Les derniers mètres vers la frontière avec le Nigéria sont les plus dangereux. Le Commandant choisit d’avancer entre les maisons. Lui et ses hommes pourraient s’y réfugier pour riposter, au cas ou nous serions pris pour cibles par des combattants de Boko Haram. «Vigilance maximale. En cas de présence ennemie, utilisation de toutes nos capacités», annonce l’officier à la radio.
Les soldats se sont déployés en ligne. Certains sont allongés, la crosse de leur fusil mitrailleur dans le creux de l’épaule. D'autres se protègent derrière le tronc d’un eucalyptus. Tous ont le doigt sur la détente de leur arme prête à ouvrir le feu.
Je marche dans les pas du lieutenant. Il pénètre dans le lit de la petite rivière asséchée qui marque la frontière. Le Nigeria commence ici. Le silence est pesant. Le soleil écrasant. A une trentaine de mètres, les bâtiments de la douane sont criblés de balles. De l’autre côté, les maisons semblent désertes.
Mais il ne faut pas s’y fier. Boko Haram peut s’y cacher. Une femme marche lentement avec un baluchon sur la tête. «Il reste quelques civils» me souffle le commandant. En fait, l’armée du Nigéria ne vient jusqu’ici que de temps en temps.
Elle monte parfois des opérations conjointes, mais ce sont les soldats camerounais qui sont en première ligne. Face à nous se dresse la forêt de Sambissa, le repaire de Boko Haram distant d’une vingtaine de kilomètres où sont peut-être détenus quelques-unes des lycéennes de Chibok. Le commandant ne veut pas rester davantage à découvert.
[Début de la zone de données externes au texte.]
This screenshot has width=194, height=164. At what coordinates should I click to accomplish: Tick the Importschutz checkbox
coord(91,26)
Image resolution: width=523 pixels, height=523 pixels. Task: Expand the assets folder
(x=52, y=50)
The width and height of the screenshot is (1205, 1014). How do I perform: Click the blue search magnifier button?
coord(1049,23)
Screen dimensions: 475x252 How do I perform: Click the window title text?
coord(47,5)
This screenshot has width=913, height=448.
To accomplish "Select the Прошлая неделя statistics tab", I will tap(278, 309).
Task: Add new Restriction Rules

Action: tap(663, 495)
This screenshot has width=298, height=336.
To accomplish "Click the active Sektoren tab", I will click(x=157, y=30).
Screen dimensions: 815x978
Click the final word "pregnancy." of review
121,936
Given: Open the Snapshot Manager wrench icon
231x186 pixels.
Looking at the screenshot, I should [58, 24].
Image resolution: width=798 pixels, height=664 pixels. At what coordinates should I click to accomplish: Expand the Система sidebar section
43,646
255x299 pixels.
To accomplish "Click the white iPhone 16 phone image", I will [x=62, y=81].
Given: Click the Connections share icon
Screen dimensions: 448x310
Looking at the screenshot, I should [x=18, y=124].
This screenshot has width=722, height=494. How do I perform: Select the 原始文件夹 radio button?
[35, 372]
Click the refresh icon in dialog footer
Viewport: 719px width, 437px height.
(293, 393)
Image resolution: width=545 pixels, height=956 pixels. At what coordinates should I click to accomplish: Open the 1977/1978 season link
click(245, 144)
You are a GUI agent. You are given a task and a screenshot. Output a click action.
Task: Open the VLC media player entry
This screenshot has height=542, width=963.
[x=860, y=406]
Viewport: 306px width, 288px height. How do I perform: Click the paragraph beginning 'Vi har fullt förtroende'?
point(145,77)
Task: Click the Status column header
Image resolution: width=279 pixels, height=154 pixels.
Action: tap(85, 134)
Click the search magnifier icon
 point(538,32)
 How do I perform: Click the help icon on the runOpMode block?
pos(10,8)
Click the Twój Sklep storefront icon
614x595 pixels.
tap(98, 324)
Il vient d’être averti à la radio que des hommes armés rodent dans la brousse pas loin d’ici. Une bonne dizaine de motos, le moyen de locomotion favori des terroristes seraient en train de couper à travers champs, juchés à deux sur leurs engins.
Au minimum une vingtaine d’hommes pourraient nous tomber dessus. Des complices dans le village pourraient les avoir renseignés sur notre présence. Le commandant craint que les djihadistes ne tentent quelque chose. Il préfère que nous reprenions la piste avant la nuit.